L’épidémie de Covid-19 aura des « conséquences importantes » sur les budgets militaires des membres de l’Otan

Avec l’affirmation de plus en plus prononcée de politiques de puissance, le recours à la menace dite de la force, la remise en cause du droit international et une menace terroriste élevée, les pays membres de l’Otan ont augmenté significativement leurs dépenses militaires afin de les porter leur niveau à 2% du PIB d’ici 2024. Du moins dans leur grande majorité, certains rechignant à faire un tel effort, comme l’Allemagne [ce qui lui vaut d’ailleurs d’être régulièrement admonestée par le président américain, Donald Trump].

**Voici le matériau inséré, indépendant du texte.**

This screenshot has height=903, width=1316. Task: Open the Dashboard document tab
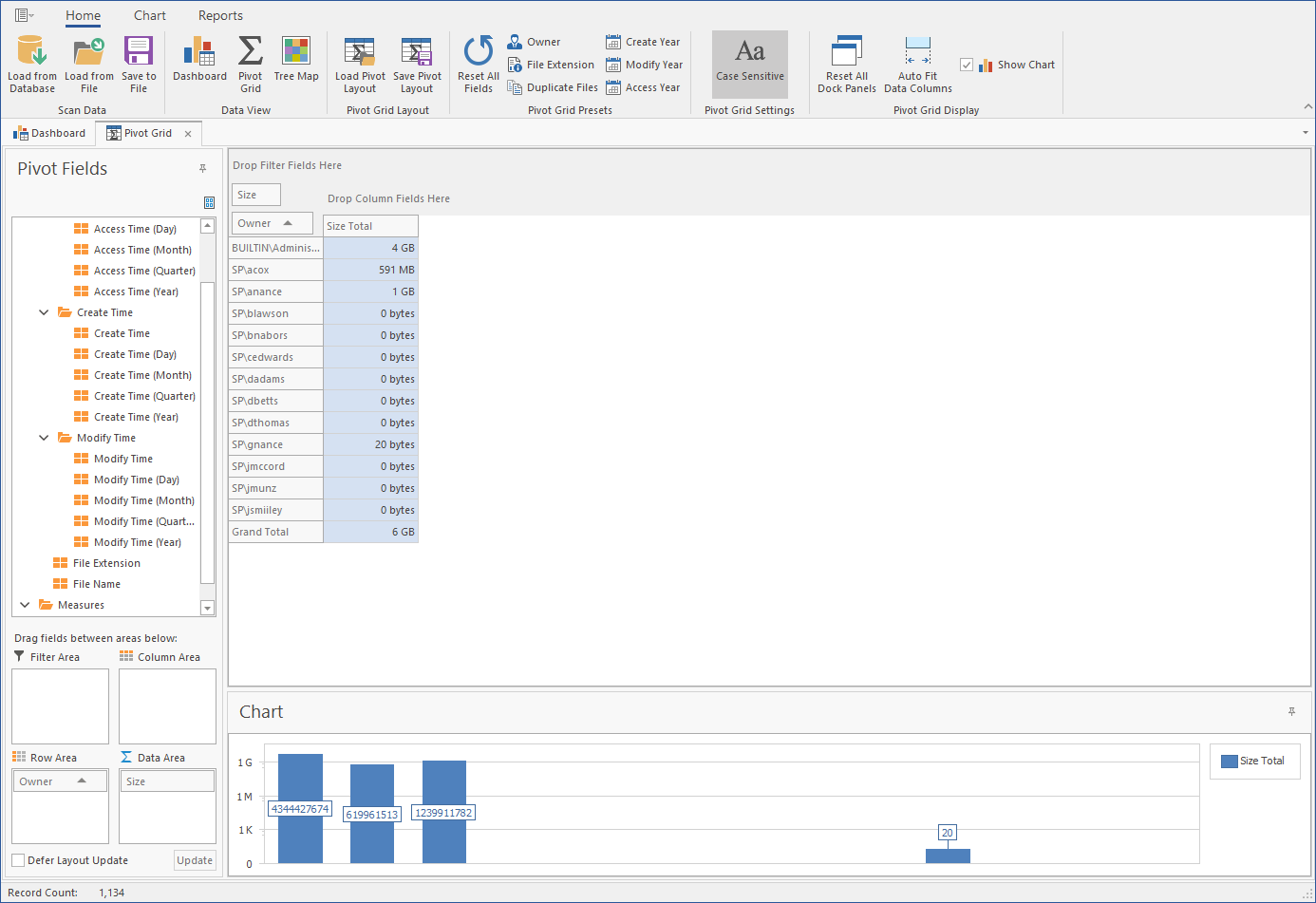(x=49, y=133)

D’après les chiffres publiés en décembre dernier par l’Otan, 9 pays membres ont atteint, sinon dépassé, cet objectif des 2% du PIB. Mais, en 2019, les États européens et le Canada ont augmenté leurs dépenses militaires de 4,6% en termes réels. Et le secrétaire général de l’organisation, Jens Stoltenberg, s’était félicité d’une « cinquième année consécutive de croissance ». Au total, selon lui, ces pays devraient avoir investi 130 milliards de dollars plus par rapport aux données de 2016.

Il faut dire que certains partaient de très bas, surtout après les coupes budgétaires drastiques dans les dépenses militaire, décidées après le cataclysme financier de 2008 et la crise de la dette dans la zone euro. Or, avec l’épidémie de Covid-19 dont l’Europe est désormais devenue l’épicentre, cette progression des dépenses militaires au sein de l’Otan risque de connaître un brusque coup d’arrêt… alors même que les menaces qui la justifiaient n’auront pas disparu. En effet, avec des économies à l’arrêt, des projections plus alarmistes les unes que les autres, les déficits vont se creuser étant donné que les recettes fiscales peineront à rentrer et que les dépenses pour parer à l’urgence et soutenir les acteurs économoques seront importantes.

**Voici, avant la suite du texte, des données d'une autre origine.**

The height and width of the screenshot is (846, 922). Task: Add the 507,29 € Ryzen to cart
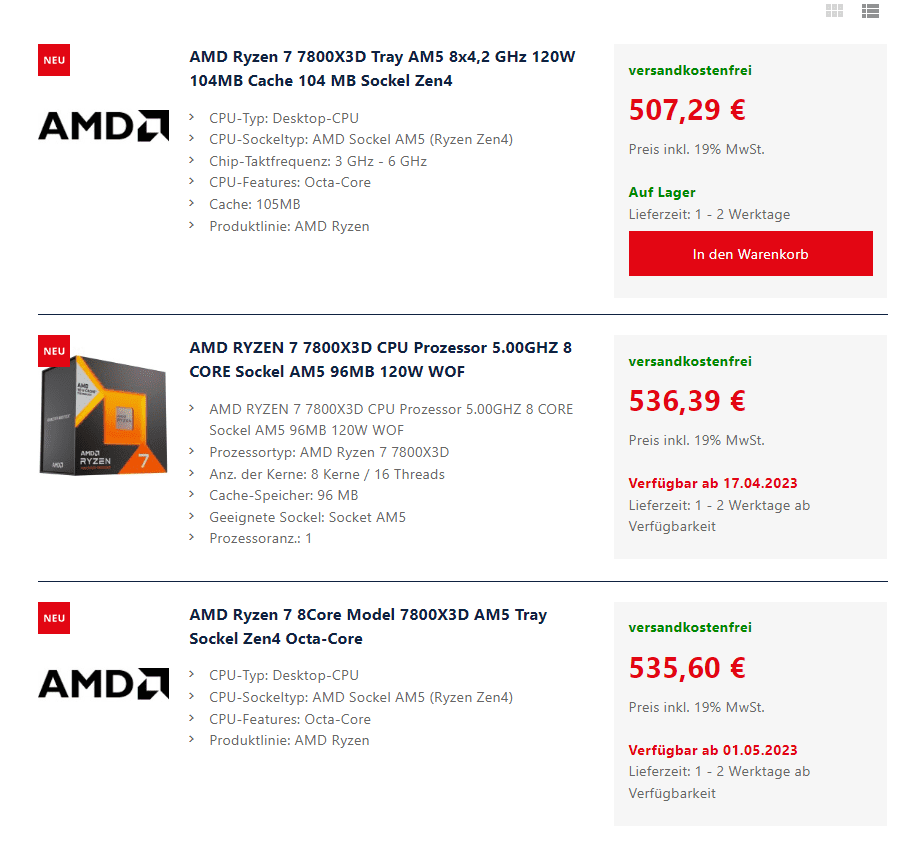[x=750, y=253]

Ainsi, en France, le Premier ministre, Édouard Philippe, a estimé que l’épidémie provoquera un « coup d’arrêt puissant, massif, brutal à notre économie. » Et d’ajouter : « Nous savons quel impact et quelles conséquences dangereuses peuvent être associés à ce coup de frein massif ». Aussi, a-t-il estimé, « nous allons tous devoir, collectivement, faire un effort considérable pour permettre à notre pays de repartir. »

Ministre de l’Économie, Bruno Le Maire n’a pas dit autre chose, parlant d’un « choc violent, massif, mondial ». Toutefois, a-t-il admis, il est encore compliqué de faire des prévisions dans des « circonstances économiques aussi instables. » Et « cela suppose de mesurer à sa juste valeur le choc économique auquel notre économie et les économies de la zone euro sont confrontées et ensuite de faire des choix politiques clairs », a-t-il prévenu.

Ce qui vaut pour la France vaut aussi pour les autres pays européens. À commencer par ceux qui, actuellement, sont les plus touchés par cette épidémie de Covid-19. D’où l’inquiétude de M. Stoltenberg.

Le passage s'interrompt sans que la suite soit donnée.